To the right, left and below the inscription are clusters of five dots which represent the plum blossom. The plum blossom is also displayed at the very top right and top left on the obverse side of the charm. In winter, the plum blossom grows new flowers from seemingly dead branches. It, therefore, offers the promise of renewal and rejuvenation, continuity and happiness of life, in the face of adversity.
The plum blossom symbolizes the "five blessings" (wufu 五福), also known as the "five happinesses" or "five good fortunes". These five blessings refer to longevity (寿), wealth (富), health and composure (康宁), virtue (修好德), and the desire to die a natural death in old age (考 终命). These blessings are consistent with the meanings of the inscriptions on both the obverse and reverse of the charm.

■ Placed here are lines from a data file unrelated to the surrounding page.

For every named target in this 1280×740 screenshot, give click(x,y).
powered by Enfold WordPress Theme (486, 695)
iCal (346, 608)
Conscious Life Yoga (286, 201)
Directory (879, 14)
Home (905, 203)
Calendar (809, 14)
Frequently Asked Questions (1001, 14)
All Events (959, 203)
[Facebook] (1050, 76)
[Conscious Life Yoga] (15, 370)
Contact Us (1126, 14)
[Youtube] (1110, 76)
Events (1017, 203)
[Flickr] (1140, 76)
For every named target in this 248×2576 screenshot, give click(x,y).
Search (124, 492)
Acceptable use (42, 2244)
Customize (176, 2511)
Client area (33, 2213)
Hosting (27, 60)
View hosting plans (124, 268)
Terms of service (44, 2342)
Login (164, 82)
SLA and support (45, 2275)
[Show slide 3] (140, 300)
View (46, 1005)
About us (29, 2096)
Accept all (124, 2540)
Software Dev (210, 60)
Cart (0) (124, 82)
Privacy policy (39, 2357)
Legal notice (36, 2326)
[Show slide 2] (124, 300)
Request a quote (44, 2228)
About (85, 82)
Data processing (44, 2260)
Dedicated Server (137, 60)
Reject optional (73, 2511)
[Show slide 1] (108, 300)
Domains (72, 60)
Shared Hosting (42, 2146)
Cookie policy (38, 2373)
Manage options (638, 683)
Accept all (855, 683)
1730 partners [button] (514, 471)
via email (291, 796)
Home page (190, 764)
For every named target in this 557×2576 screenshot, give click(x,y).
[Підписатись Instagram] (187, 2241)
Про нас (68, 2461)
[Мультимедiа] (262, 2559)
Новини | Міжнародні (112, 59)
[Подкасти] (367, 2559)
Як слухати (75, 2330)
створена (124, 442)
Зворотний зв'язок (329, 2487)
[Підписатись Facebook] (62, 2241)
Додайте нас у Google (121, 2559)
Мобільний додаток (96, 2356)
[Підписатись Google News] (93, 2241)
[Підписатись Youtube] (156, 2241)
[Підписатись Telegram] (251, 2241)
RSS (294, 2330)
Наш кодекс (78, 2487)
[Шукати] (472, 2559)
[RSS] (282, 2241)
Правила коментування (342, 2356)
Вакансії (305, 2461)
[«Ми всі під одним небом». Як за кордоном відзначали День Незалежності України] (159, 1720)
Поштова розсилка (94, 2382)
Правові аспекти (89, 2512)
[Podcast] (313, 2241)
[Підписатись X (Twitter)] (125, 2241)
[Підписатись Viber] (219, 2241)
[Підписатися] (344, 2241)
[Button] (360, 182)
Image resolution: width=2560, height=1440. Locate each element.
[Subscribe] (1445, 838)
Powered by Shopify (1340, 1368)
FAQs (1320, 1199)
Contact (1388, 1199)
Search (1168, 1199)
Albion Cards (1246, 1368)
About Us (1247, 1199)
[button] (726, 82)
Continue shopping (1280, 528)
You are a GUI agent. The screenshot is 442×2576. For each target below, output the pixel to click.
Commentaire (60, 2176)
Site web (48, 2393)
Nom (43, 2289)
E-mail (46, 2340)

This old lock charm is smaller and has clearly seen a great deal of use over the centuries.
The inscription from right to left reads tian chang di jiu (天长地久) which can be translated as "as eternal and unchanging as the universe".
The inscription on the reverse side is so worn that the characters are barely legible. Read from right to left is the very common auspicious inscription chang ming fu gui (长命富贵) which translates as "longevity, wealth and honor".
This is an example of a Chinese lock charm made of silver.
The inscription, the same as that of the lock charm above, is chang ming fu gui (长命富贵) which means "longevity, wealth and honor".
There is a tree peony or mudan (牡丹) flower at the very bottom. This flower is also known as fuguihua (富贵花) which means "flower of wealth and honor".
The reverse side of the lock charm displays a lotus.
In Chinese, the lotus is lianhua (莲花) or hehua (荷花). Lian is also the pronunciation for "continuous" (连) and he is the pronunciation for "harmony" (和). The lotus, therefore, has the hidden meaning of "continuous harmony".
In the center are displayed three lotus pods. Lotus seeds (lianzi 莲 籽) convey the auspicious meaning of "continuous birth of children" because lian sounds like "continuous" (连) and zi has the same pronunciation as "son" or "child" (zi 子).